-- Begin SOURCE TEXT --

Wednesday, May 13, 2009

been busy pretty much...working mornings seem to be a pretty good option to me. i love waking up early. the world just seems to be such a different place. have been taking loads of afternoon naps though!

i had a super weird dream just this afternoon. of kangaroos and secret torches.

gonna meet joy later in the evening for some swearing-in thingy. doubt we'll be paying much attention to the stage!

and i was thinking of heading out for a short run at 3.30..but it's so scorching hot! i just want to stay indoors. and my shins hurt. i think i'm making excuses.

i just bought a nice floaty dress off the net and i'm exhilarated coz it fits and it was a bargain! i love waiting for packages in the mail to arrive.

my room is still a mess. more so ever than during school term. i just push everything under the bed!


and i wanna stud my jeans! i just can't seem to find those dammed studs ANYWHERE!

its rubber ducky time!
Tuesday, May 12, 2009

note to self: never go more than 3 days without running

finally decided to hit the roads after pigging out with carmeny yesterday afternoon. 2km into my run, i felt like a huge sandbag punched me in my lower abdomen. it felt like menstrual cramps but the worst ever.

-- End SOURCE TEXT --

▶ GIVEN EXERCISE 1:
Answer these about the blog entries:
(a) What was the dream that afternoon about?
(b) At what time was the writer thinking of going for a short run?
(c) How far into the run did the pain in the lower abdomen start?
▶ GIVEN EXERCISE 2:
Give back a word-for-word copy of the part of the blog entries starting with "and i was thinking" and going on through "i'm making excuses.".
The rows that come next are separate material, unrelated to the blog entries.

-- Begin ENTRIES --

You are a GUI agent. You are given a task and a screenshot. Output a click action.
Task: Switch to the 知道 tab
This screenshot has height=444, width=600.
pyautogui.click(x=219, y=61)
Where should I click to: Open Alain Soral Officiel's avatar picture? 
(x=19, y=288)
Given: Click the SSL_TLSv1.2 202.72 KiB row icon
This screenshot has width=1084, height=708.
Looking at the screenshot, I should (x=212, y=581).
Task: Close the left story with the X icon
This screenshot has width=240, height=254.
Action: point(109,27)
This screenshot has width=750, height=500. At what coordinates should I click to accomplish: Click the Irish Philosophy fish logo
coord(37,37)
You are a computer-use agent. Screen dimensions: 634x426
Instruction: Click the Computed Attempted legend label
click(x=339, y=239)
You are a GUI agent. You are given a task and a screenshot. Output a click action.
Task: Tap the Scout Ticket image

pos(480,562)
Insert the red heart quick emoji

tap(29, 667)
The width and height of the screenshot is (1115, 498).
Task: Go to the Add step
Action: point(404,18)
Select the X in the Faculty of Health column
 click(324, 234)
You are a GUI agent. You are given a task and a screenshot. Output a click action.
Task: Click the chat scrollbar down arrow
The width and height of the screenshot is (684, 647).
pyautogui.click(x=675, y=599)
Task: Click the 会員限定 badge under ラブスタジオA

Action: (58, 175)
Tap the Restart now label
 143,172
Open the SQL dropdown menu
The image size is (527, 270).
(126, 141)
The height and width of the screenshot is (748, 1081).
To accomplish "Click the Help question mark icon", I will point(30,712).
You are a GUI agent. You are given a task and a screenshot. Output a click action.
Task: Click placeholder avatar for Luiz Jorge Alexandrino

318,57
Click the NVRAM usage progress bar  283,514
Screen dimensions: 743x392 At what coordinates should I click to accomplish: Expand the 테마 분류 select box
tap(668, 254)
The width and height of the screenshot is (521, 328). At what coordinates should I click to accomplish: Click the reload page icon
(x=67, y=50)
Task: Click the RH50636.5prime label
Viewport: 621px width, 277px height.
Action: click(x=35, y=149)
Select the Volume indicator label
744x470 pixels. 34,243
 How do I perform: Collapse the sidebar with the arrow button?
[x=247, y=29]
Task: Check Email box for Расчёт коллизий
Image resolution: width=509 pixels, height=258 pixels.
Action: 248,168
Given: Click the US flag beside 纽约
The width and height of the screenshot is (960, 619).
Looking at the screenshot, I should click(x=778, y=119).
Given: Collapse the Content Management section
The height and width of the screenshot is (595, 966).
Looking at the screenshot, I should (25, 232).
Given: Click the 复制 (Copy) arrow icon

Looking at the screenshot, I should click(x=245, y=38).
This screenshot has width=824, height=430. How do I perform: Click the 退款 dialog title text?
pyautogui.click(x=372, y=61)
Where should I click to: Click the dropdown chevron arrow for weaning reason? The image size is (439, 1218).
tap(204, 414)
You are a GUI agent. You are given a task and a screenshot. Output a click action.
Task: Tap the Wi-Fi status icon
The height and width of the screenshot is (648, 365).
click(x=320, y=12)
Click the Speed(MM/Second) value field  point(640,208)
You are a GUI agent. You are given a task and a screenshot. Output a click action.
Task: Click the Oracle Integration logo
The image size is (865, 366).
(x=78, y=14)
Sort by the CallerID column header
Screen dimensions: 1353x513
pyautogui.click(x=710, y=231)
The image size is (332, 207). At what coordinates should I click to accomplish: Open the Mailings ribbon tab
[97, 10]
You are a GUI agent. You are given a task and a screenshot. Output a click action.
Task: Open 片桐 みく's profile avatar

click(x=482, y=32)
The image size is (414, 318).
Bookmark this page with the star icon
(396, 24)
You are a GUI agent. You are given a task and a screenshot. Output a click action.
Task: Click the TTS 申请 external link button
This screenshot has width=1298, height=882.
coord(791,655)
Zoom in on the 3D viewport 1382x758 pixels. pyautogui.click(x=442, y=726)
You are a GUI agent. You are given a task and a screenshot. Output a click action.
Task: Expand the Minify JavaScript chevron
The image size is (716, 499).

-- End ENTRIES --

▶ CORRECT ANSWER 1:
(a) Kangaroos and secret torches.
(b) 3.30.
(c) 2km.

▶ CORRECT ANSWER 2:
and i was thinking of heading out for a short run at 3.30..but it's so scorching hot! i just want to stay indoors. and my shins hurt. i think i'm making excuses.